Health care is different (from other industries)

It’s clear to me from Ezra Klein’s reference to my “Health care is different” post that I need to say more.

Many suggest that the solution to our health care system’s problems is to be found in a more market-based approach. Consumer-directed health plans are at the center of this concept. If you make people spend more of their own money, they’ll be more prudent users of care and seek better value at lower prices. That’s how other industries work, and we don’t complain much about them. Why should health care be any different? Get the government out of the way. Give vouchers to Medicare and Medicaid beneficiaries. Let people shop for the best deal on the unfettered market. And, moreover, reduce first-dollar, third-party payment by encouraging high-deductible plans.

About now you’re thinking I disagree with the notions I just expressed. Actually I don’t. They have merit, which I recognize, accept, and support. Where I take issue is that they are not solutions to all the problems in our system. They can address, at least in part, some of the problems, though even there more is required. It’s just not that simple. (Again I strongly encourage those who thinks otherwise to read Katherine Baicker and Amitabh Chandra, “Myths and misconceptions about U.S. health insurance.”)

That brings me to the post to which Klein referred. I illustrated how health care is like other industries,

  • Health care markets and the airline industry both have barriers to entry. The former requires special licenses, the latter requires considerable capital and regulatory compliance.
  • Trust in one’s doctor is important, as is trust in one’s lawyer.
  • Information assymetries exist in health care as in auto repair. Your mechanic (doctor) knows more about your car (your internal organs) than you do.
  • Health services and health insurance products are differentiated and complex, as are other products like cell phones or personal computers.
  • Health professionals want a good income, as do those in other fields.
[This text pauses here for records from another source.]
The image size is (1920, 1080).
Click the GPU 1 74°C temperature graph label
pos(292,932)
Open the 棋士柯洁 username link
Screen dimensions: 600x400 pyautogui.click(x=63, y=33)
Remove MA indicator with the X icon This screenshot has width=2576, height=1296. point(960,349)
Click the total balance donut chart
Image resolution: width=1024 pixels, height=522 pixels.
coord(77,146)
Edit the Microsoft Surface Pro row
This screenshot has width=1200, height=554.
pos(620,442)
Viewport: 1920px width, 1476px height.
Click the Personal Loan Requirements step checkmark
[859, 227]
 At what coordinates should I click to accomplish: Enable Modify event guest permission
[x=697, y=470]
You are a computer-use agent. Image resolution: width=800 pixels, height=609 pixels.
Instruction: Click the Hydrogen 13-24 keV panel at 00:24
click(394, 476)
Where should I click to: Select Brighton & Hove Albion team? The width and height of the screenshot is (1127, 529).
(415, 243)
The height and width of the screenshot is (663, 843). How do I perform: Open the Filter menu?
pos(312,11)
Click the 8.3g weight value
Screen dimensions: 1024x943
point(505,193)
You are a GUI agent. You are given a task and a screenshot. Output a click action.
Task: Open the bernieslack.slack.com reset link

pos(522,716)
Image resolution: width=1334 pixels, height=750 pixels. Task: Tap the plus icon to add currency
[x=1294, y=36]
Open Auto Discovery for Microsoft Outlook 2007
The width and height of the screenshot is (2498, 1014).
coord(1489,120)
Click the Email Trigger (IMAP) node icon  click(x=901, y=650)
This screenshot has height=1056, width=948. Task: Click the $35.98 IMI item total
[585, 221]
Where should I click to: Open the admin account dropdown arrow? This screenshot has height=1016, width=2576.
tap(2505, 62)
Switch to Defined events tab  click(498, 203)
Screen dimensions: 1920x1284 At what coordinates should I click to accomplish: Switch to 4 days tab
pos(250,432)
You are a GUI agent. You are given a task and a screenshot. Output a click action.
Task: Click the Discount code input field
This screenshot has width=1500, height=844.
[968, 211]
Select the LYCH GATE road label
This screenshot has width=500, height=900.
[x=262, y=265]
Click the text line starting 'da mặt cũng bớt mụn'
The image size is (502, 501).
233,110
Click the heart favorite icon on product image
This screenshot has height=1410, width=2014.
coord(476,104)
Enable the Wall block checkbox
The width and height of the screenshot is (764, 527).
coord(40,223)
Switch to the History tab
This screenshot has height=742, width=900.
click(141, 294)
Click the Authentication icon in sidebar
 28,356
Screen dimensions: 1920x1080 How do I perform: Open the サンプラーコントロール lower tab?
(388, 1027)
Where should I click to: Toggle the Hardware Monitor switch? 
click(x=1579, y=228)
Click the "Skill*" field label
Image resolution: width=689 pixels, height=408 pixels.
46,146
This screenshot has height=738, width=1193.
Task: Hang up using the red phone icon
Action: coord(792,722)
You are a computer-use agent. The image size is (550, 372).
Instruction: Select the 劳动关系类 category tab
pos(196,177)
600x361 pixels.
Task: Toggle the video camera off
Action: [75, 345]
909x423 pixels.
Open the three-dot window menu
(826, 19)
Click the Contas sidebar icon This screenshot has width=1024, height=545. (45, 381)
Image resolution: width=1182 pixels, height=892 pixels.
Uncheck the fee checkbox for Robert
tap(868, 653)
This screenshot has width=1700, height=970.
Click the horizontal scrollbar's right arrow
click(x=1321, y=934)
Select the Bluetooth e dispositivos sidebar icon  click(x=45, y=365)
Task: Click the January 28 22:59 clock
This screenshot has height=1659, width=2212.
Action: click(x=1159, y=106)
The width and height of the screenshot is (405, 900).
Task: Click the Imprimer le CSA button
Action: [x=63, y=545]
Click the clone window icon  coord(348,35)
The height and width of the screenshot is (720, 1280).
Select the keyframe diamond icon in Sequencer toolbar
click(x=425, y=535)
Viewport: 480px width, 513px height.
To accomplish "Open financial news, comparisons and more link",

That would suggest that if we just make health care even more like any of those industries, by reducing third-party payment, government regulation, and so forth, we could harness all the characteristics of the free market–characteristics that we don’t complain about (and even like) with respect to other products and services. True!

Except that health care is different, in one crucial way. I said it, and so did Klein:

First, if you don’t get good health care, you might die. That makes it hard for individuals to say no to things, it makes it hard for insurers to resist the backlash that comes when they say no to things, and it makes it hard for government to say no to things. [Bold mine.]

This may not seem important to the wealthy, young, and healthy. But to poorer, older, and sicker individuals (e.g. those on Medicaid and Medicare) it dominates. It is very hard to be a prudent purchaser of care when you’re in the ICU or responsible for the health of a vulnerable population. That alone suggests that an emphasis of moving the cost risk to individuals isn’t sufficient. There is plenty of cost risk to spread around. Some of it should be borne by physicians and hospitals, some by insurers (public and private), and some by individuals.

The optimal allocation of risk across these entities is not likely to be the same for the young and healthy as for the old and sick. That might be OK for buying a cell phone–overpaying for or under-utilizing cell phones won’t do you much harm–but it isn’t for buying health care. Why? Because health care is different. A mistake costs far more (your life) and you really do know far less about it than the salesman or practitioner, particularly when you’re very sick.

Some reduction in costs at minimal to no reduction in health may be possible with increased personal responsibility. The RAND health insurance experiment has demonstrated that, on average. However, that fact does not hold for all sub-populations. The health of individuals with certain chronic illnesses included in the RAND HIE was harmed by increased cost sharing. The RAND HIE did not include the elderly. More recent work has shown that increased cost sharing for Medicare beneficiaries can lead to adverse outcomes and doesn’t necessarily save taxpayers money.

I’m all for using square pegs in square holes. But when the hole is round, it just doesn’t fit. Forcing it is bound to break something, or someone. And it isn’t necessary. A health policy more nuanced than “free market for all” isn’t really that much harder. It just takes a little more thinking than can be conveyed on a bumper sticker.